• _DIRECTIONS FOR THIS TASK_:
The line containing "Given: Show the" and every line after it to the end of the records: set those down exactly, without any pictures.

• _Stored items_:
-------
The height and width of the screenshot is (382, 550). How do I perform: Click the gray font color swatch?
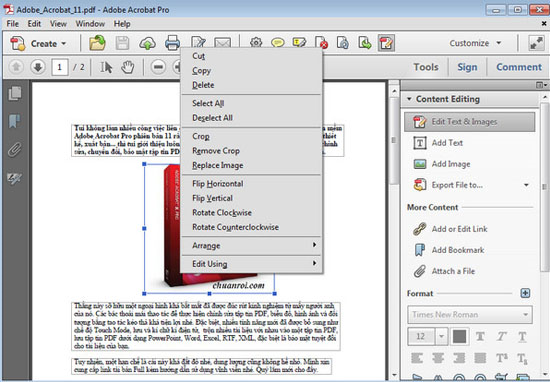tap(459, 337)
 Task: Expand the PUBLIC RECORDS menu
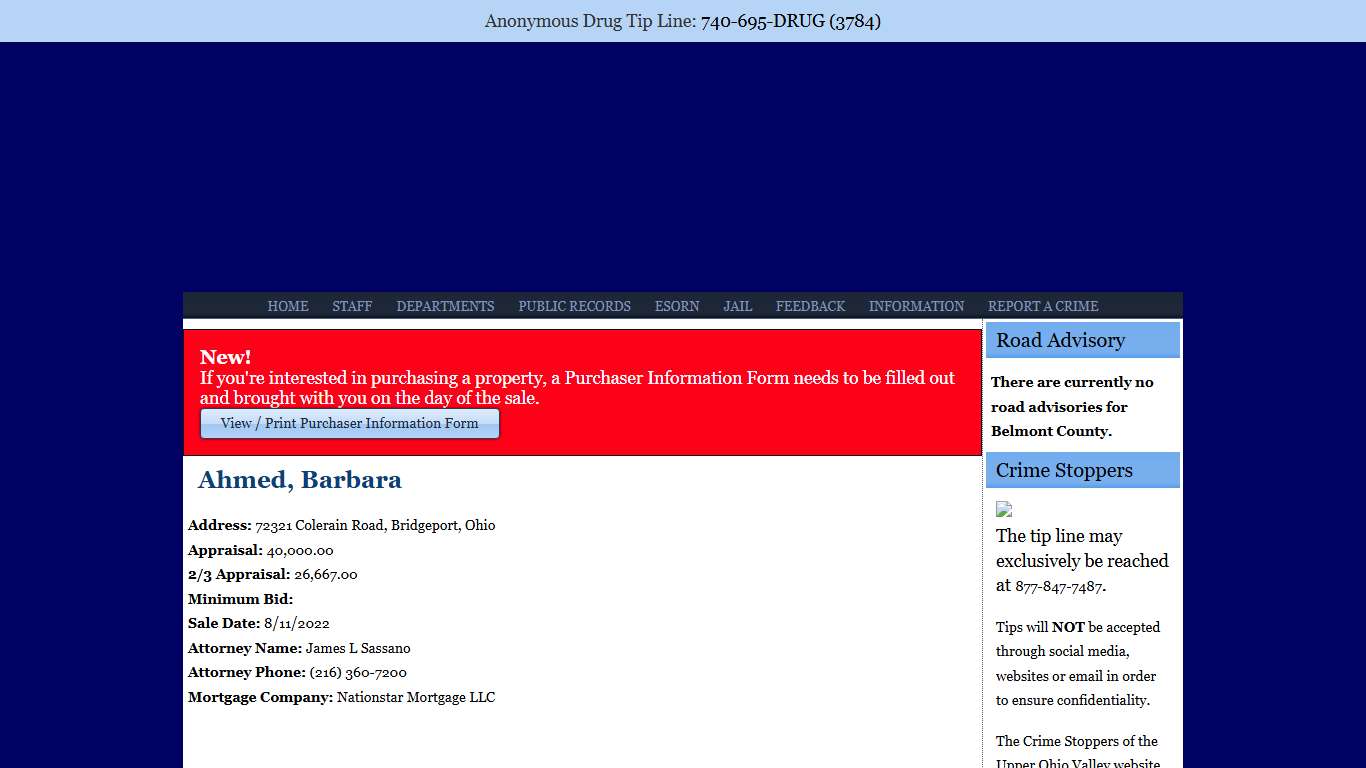(574, 306)
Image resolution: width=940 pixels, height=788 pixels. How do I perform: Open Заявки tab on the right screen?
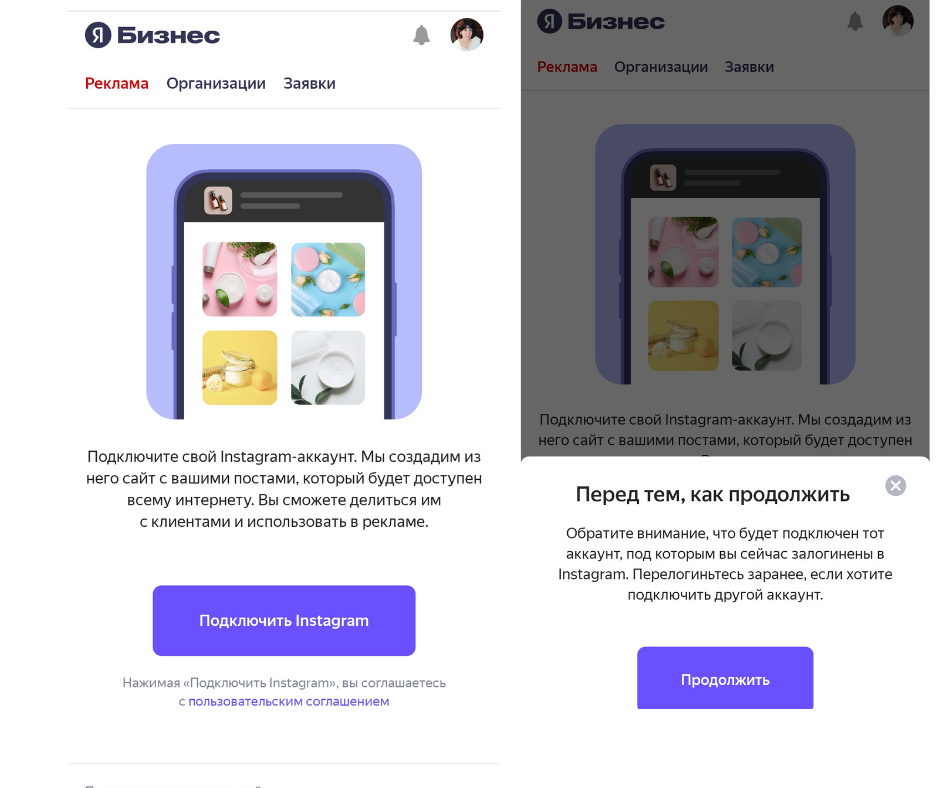tap(749, 67)
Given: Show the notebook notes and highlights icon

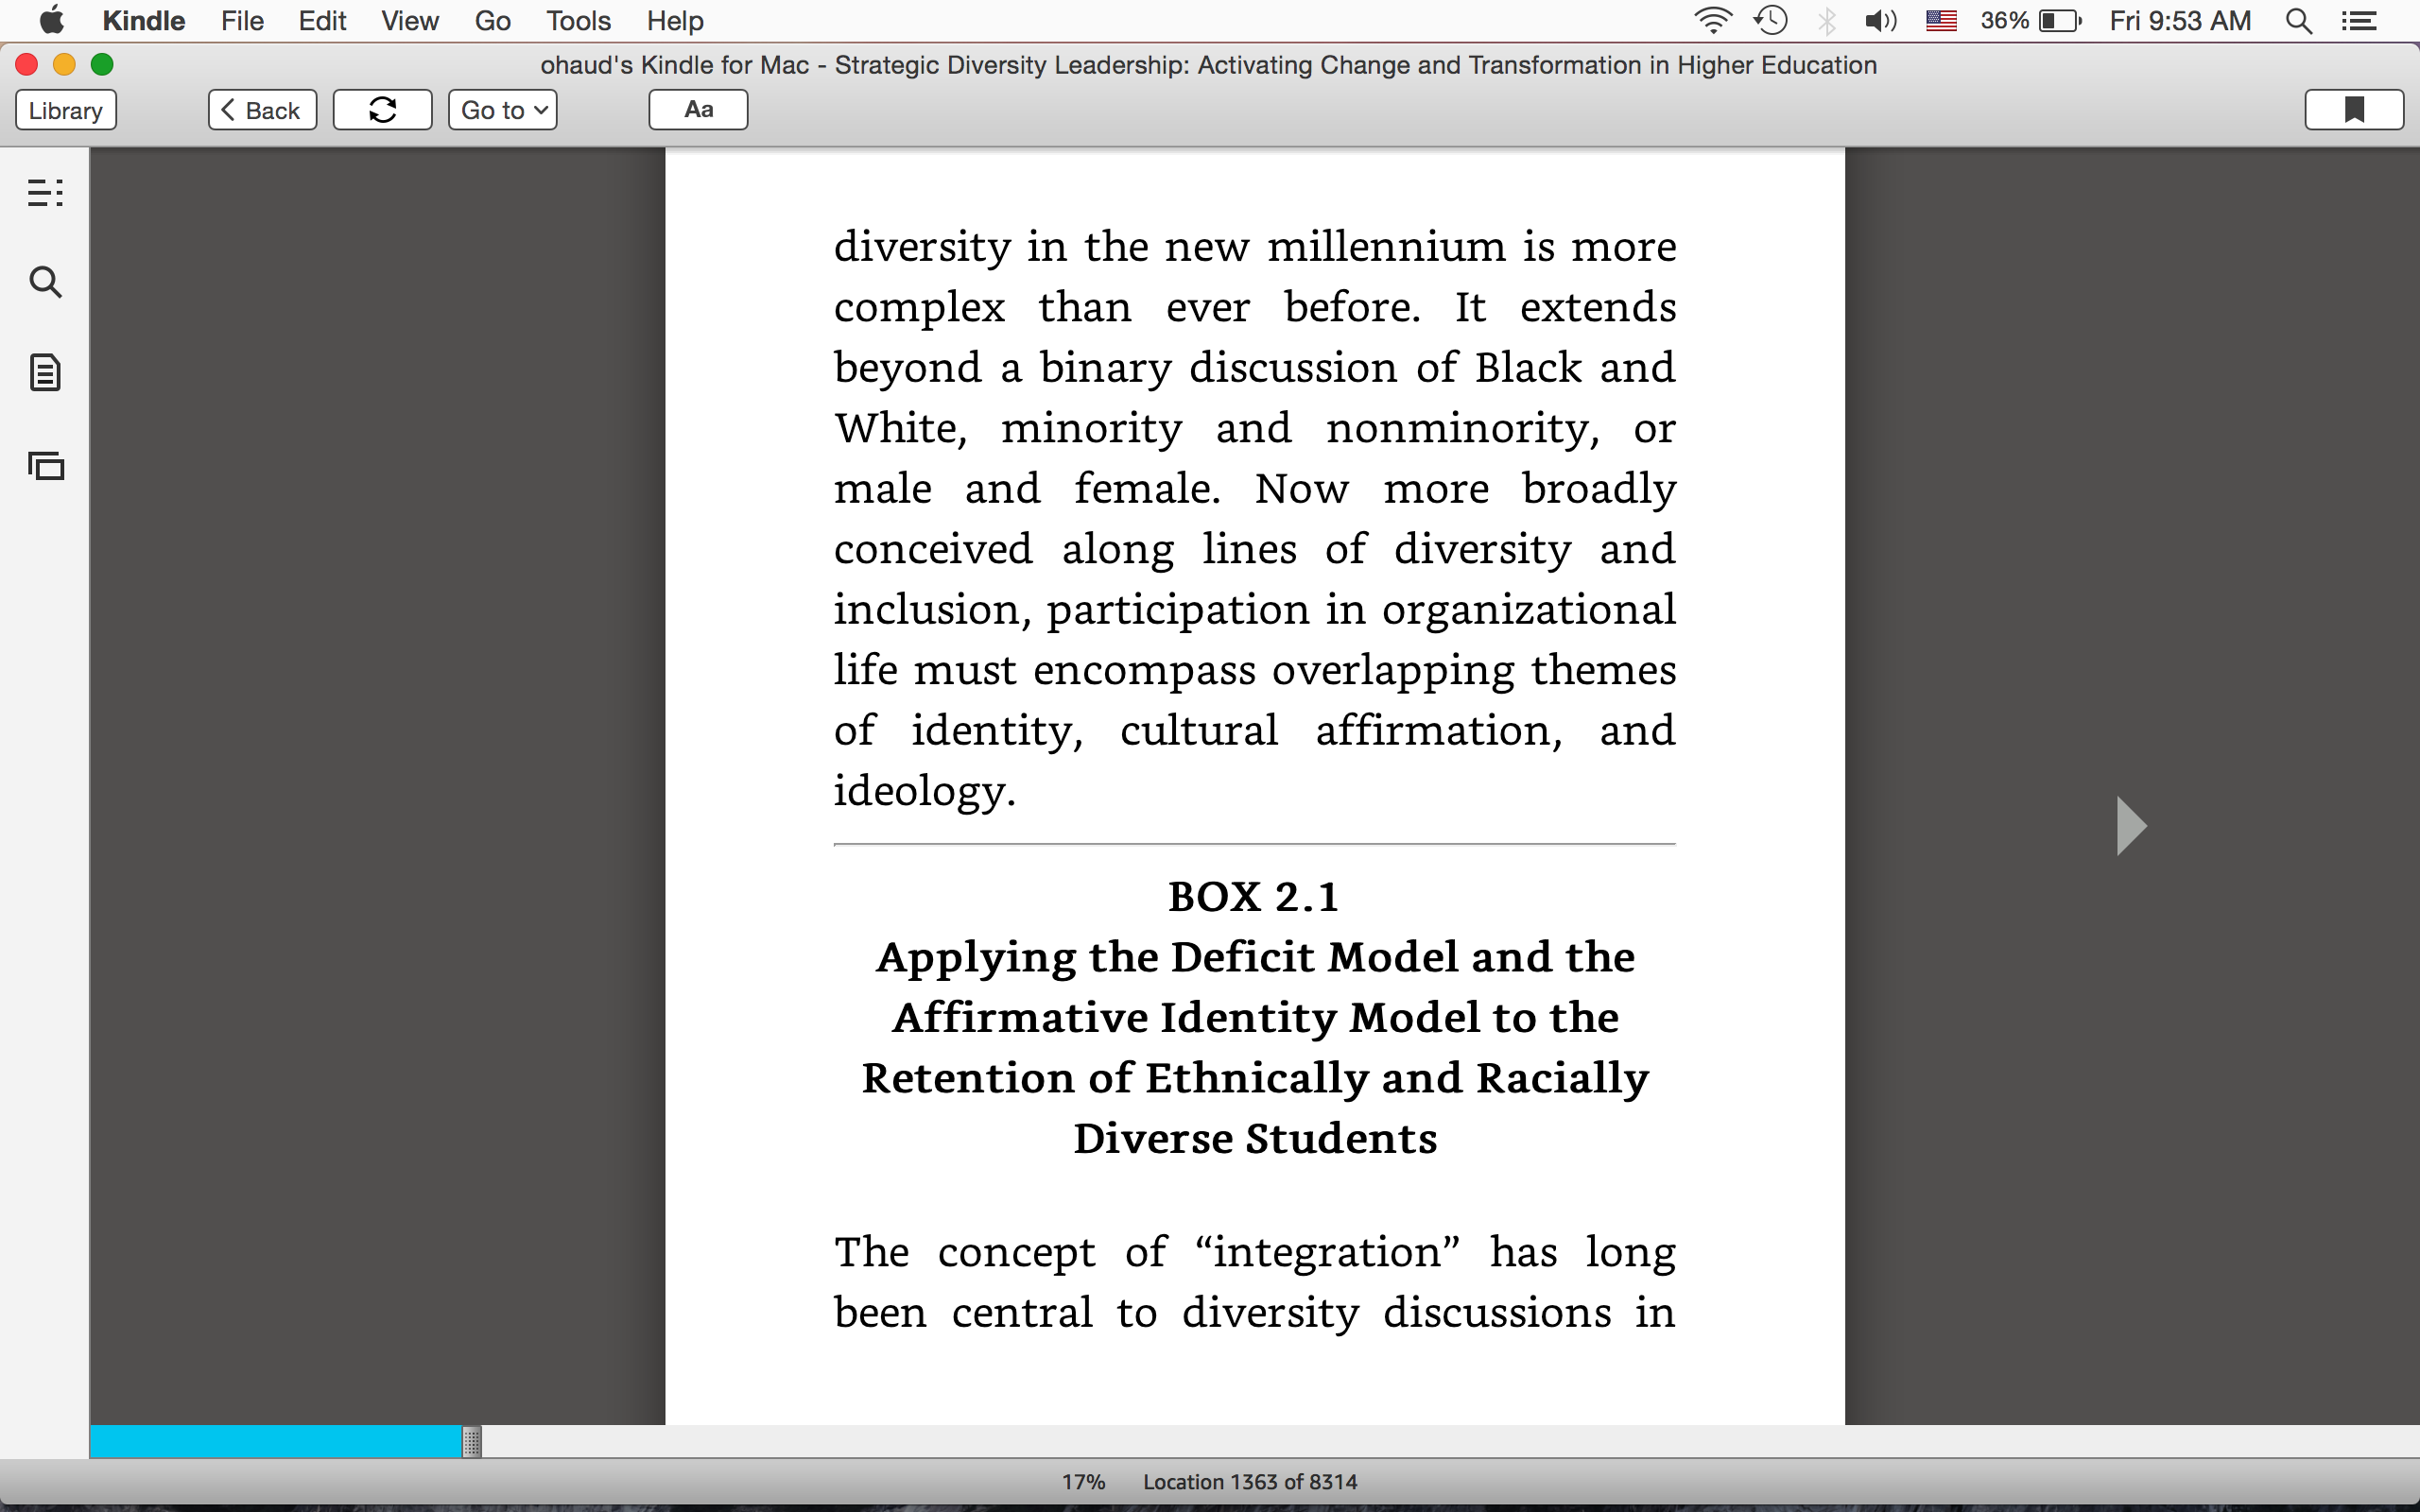Looking at the screenshot, I should click(x=45, y=373).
-------
• _COMPLETED TASK_:
Given: Show the notebook notes and highlights icon

Looking at the screenshot, I should click(x=45, y=373).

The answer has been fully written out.